La TV y el adolescente

Articulo publicado en la revista Vida Feliz

Idealizada por muchos, atacada por otros, despierta amores y odios. A pesar de las diferentes opiniones, ninguno puede negar que la señora televisión reina en todas las casas. En un rincón del living, en el dormitorio o en la cocina, en todas las familias hay un miembro más.

Se le presta solemne atención durante las comidas, en la sobremesa; es la “cortina musical” mientras la madre prepara los alimentos o el chico estudia para un examen. Ningún padre responsable quiere ceder el espacio de la educación y formación de sus hijos a este maestro electrónico, pero la mayoría lo hace.

La televisión ofrece muchas cosas -información, entretenimiento, etc.-, pero hay una a la que jamás renuncia: Inculcar un determinado estilo de vida, en qué cosas creer, qué proyectar para el futuro. Forma la opinión pública y transmite determinados valores (¿valores?).

Los productores de TV argumentan que ellos no deciden acerca de la programación; “es el rating”, dicen. El control remoto del televidente define qué se emitirá, qué irá al aire. Pero, supuestamente, el público ve lo que le muestran. Entonces, ¿quién maneja la TV? El círculo es inevitable.

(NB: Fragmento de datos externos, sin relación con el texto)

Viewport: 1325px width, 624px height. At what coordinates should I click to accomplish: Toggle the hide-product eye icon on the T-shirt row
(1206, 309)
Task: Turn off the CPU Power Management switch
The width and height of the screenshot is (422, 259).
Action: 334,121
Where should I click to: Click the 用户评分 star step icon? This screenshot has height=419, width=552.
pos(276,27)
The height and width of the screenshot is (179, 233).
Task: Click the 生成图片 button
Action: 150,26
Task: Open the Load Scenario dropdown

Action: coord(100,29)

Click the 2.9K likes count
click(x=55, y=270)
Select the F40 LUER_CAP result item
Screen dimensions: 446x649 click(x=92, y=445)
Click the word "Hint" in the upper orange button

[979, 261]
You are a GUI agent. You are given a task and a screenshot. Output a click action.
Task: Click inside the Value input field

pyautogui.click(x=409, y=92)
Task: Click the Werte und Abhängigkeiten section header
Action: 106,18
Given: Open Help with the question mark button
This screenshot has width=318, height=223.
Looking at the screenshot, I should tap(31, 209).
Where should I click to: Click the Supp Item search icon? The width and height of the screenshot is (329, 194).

Pero una cosa podemos hacer: analizar qué ocurre con los televidentes, tanto adolescentes como adultos. Los programas del horario central (de 19 a 22) están dirigidos a la familia: Son historias de chicos, de adolescentes y de adultos. Cuando estos programas se convierten en un éxito, comienzan a tratar temas más profundos: pareja, sexualidad, anticoncepción, SIDA, amor, divorcio, relaciones familiares, etc.

Los adolescentes miran preferentemente este tipo de programas, que son los que influyen y modelan su mentalidad (en Argentina: Pelito, Clave de sol, Grande Pá, Son de diez, etc.), proponiendo valores y cierto estilo de vida. Generalmente, pensamos que la influencia de la escuela es más fuerte, que lo que aprenden allí es determinante en la formación de su carácter, pero no es así: Las investigaciones muestran que el impacto producido en la TV es mayor, tanto en la intensidad como en la duración.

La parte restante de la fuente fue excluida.